> Exercise
Continue the comment thread below on house prices and multiple home ownership, starting right after its final sentence.

> Given text
▶
All said with irony to highlight the nonsense of boomer bashing, you should to start to "know your enemy" namely the banks, financial sector and politicians.
Wrong. The real enemy is the ignorance that believes high prices equals wealth......that's the electorates fault..
'The generation who can't hack it when things get tough ' are being shafted by us oldies. I live in a two hundred year old listed house worth seven figures (no mortgage), but its just adobe, and I still think the economy is being run for spivs, with the compliance of old gits who think their four walls is money in the bank.It's a HOUSE. Shame on you all.
11. wally said...
mmm.. divide and conquer - young/old, public/private
12. mark wadsworth said...
Braindeed: but its just adobe,
as in Acrobat or as in mud and straw?
13. layers said...
@10 Wally - exactly, they have finally found something to divide and conquer this site!
When did all of this 'blame the boomers' BS start here? Grow up, the lot of you, this total BS.
14. contrails are not a conspiracy (formerly npnh) said...
@layers
What, like the conspiraloons vs the sane you mean?
BS you say? Riiiiiiiiight.
15. powerofnow said...
@tenant super: But I take exception to "and limiting multiple home ownership and holiday homes".....
I take exception to this uninformed support for economic oppression of poor yet exquisitely beautiful coastal communities. Without a disincentive to speculate in the land which these communities sit on, places like St Ives in Cornwall will be have no community left. Local businesses can't afford the rents and those people who live here can't afford the houses.
A value needs to be placed on community, COMMUNITY needs to be supported by regulation and taxation so that we can defend ourselves against lazy thinking of people who do not really understand what is happening outside of the metropolitan bubble.
Just because you can't see a solution to HOW to fix the problem doesn't mean you have to support the continuation of the problem.
16. tenant super said...
Power of now, I agree that measures need to be taken to reduce the local earnings to house prices ratio in places like Cornwall.
My concern about attacking multiple ownership is that it is one more step towards forcing me to shack up with my other half because people invariably mean 'more than one home per couple'. It is a forced moderation of people's private living arrangements. What if the mythical housing shortage becomes a real shortage? Will there be a legal restriction on house size according to household composition (for every spare bedroom there's a financial penalty)? Penalising second ownership sets the moral precedent for regulating living arrangements.
◀
> Supplied information
▶
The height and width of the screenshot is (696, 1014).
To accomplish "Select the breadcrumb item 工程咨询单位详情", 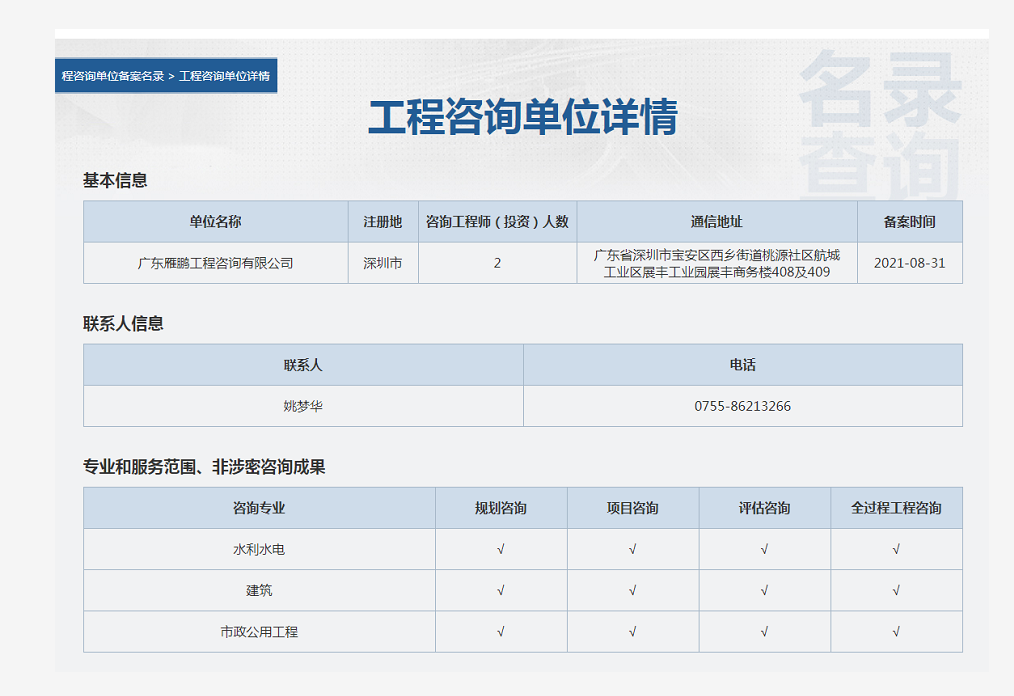I will coord(225,75).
◀
> Response to the exercise
If a home counts as a holiday home if it is unoccupied for more than say 100 days in a year, people will just arrange to spend more time there or send family and friends round, and how would you possibly monitor this? In Ireland there is a 200 euro tax on second home ownership but it relies almost solely on self-disclosure. My suspicion is that any small punitive tax will be no disuasion and a tax large enough to act as a deterrent will be avoided.
If you took the 0.2% or whatever it was of the greenbelt needed to build a million new homes that would be a good start towards a solution.
17. str 2007 said...
powerofnow
St.Ives benefits from a wonderful bit of coastline and some beautifl little cottages built by previous generations. (Mainly in Downalong) but also in other roads close the harbour and town centre.
IMO th eobvious holiday lets shouldn't have been sold off to private individuals but should be owned by a Council run holding company in which locals can buy shares.
This would allow all locals to benefit directly from the accomodation element (arguably the largest part) of holiday makers expenditure.
These cottages should be reserved for holiday makers IMO and more development carried out just back from the coast for locals.
The above goes for all holiday areas in the UK.
Essentially having seen what has happened I don't agree with the policy of the private rental sector, be it for holiday or BTL.
18. str 2007 said...
TS
(If you took the 0.2% or whatever it was of the greenbelt needed to build a million new homes that would be a good start towards a solution)
But what's to stop BTLers and property flippers moving straight in on that aswell.
I agree more land should be developed and be available for private individuals and small developers (at sensible rates).
A property search of a 10 mile radius of me (South Hampshire) turns up virtually no building plots. That IMO is unacceptable, there should always be plots available in every town and village.
But firstly some sort of taxes and restrictions need to be in lace for multiple property ownership for individuals over the age of 18. And property shouldn't be available for ownership to anyone under the age of 18. (that would stop me with 3 kids buying them each a house).
19. mark wadsworth said...
TS, the idea of some sort of arbitrary limits on how many homes you can own is intellectually questionable and in practice unenforceable.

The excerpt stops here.